Core Web Vitals tie back to rendering

  • LCP (Largest Contentful Paint) — time until the largest element renders. Target ≤ 2.5 s.
  • INP (Interaction to Next Paint) — time from user input to next frame. Target ≤ 200 ms.
  • CLS (Cumulative Layout Shift) — accumulated unexpected layout shifts. Target ≤ 0.1.

Common CLS culprit — images without width/height. Browser reserves zero space; once loaded, content shifts. Specify aspect-ratio or explicit width/height.

Common pitfalls

1. Animating top/left

Reflows every frame. Swap for transform.

2. Large box-shadow + animation

Shadow is paint-expensive. Hover shadows on big elements struggle to stay at 60fps.

3. Forced sync layout

Mixing reads and writes. Batch with requestAnimationFrame.

4. FOIT (font load)

Without font-display: swap, text stays invisible until the webfont arrives. Use swap to show fallback then replace.

5. Excessive will-change

Sprinkling it everywhere wastes memory. Only apply to elements that actually animate.

References

Summary

  • Six stages — parse → DOM/CSSOM → render tree → layout → paint → composite.
  • Layout (reflow) is the expensive part. width/height/top/left changes trigger it.
  • Paint-only changes — color/background/visibility/box-shadow.
  • Composite-only (GPU) — transform/opacity.
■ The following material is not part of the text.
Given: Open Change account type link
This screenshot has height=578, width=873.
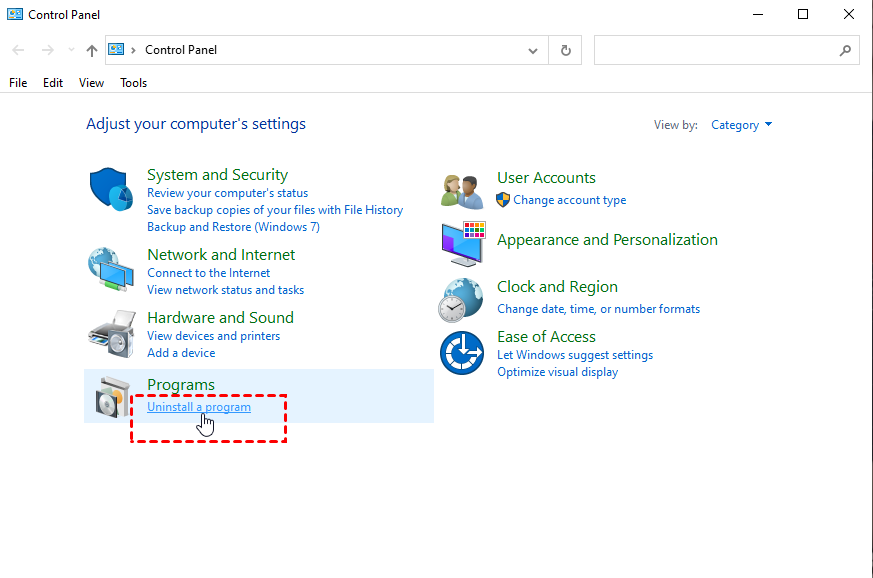Looking at the screenshot, I should click(569, 200).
The 60fps standard.
  • 16.67 ms-per-frame budget. ~8 ms JS + ~5 ms rendering.
  • will-change reserves GPU layers in advance — use sparingly.
  • Layout thrashing = alternating read/write forces sync layouts. Batch reads first.
  • Core Web Vitals (LCP / INP / CLS) — set image dimensions, animate with transform, use font-display: swap.